I felt like something was off about Lacie from the first time we meet her, and since the story is told from only Rose’s perspective, we don’t know if what we’re reading is actually how Lacie feels or just Rose’s perception about how Lacie feels. She’s hesitant, she’s excited, she’s stand-offish, she’s welcoming. As the story progresses, Lacie says things that make you think she is setting Rose up for something, and honestly Rose is so unlikeable that you want her to be set up. You want Lacie to get revenge.

***SPOILERS*** SPOILERS***SPOILERS***

I kept waiting for the revenge element. I kept waiting for something to happen to resolve the past one way or the other. I kept waiting for Leo to come back into the picture. I kept waiting…and waiting…and waiting. I’m still waiting.

At the end of the day, Rose seems to idolize Lacie. She wants what Lacie has. I don’t think she wants to BE Lacie, but she wants to be LIKE Lacie. She wants to be charismatic, the ultimate hostess, the girl that all the boys want. And she clearly wants to be loved by the men who love Lacie.

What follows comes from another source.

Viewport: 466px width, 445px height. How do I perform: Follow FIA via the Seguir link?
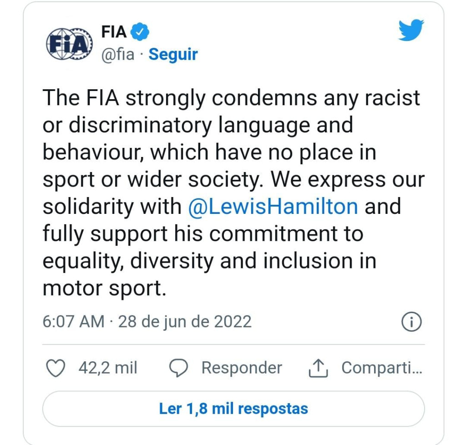173,55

I also thought the ending was so anticlimactic. Rose needs to get her comeuppance, but she just kind of walks out of the story. She writes a “novel” about how she cheated with her best friend’s boyfriend in high school and tried to kill him. She cheats with her best friend’s current boyfriend and may have a hand in his death. Her novel is published, and the movie rights are sold, and several years later, she returns to New York for a gallery opening featuring some of Ian’s artwork, and Lacie gives her a key to a locker that has some of Ian’s old (and crappy) art that she says she thinks Rose should have. Rose believes that Lacie wants her to take it, thinking that she can’t let Ian’s memory go. I thought for sure that she was going to get locked in the room or something, that this would be Lacie’s revenge. But Rose just drops the keys down a drain and walks away.

There is no resolution in this story! I really thought this was building up to be an excellent read, but it felt like such a letdown.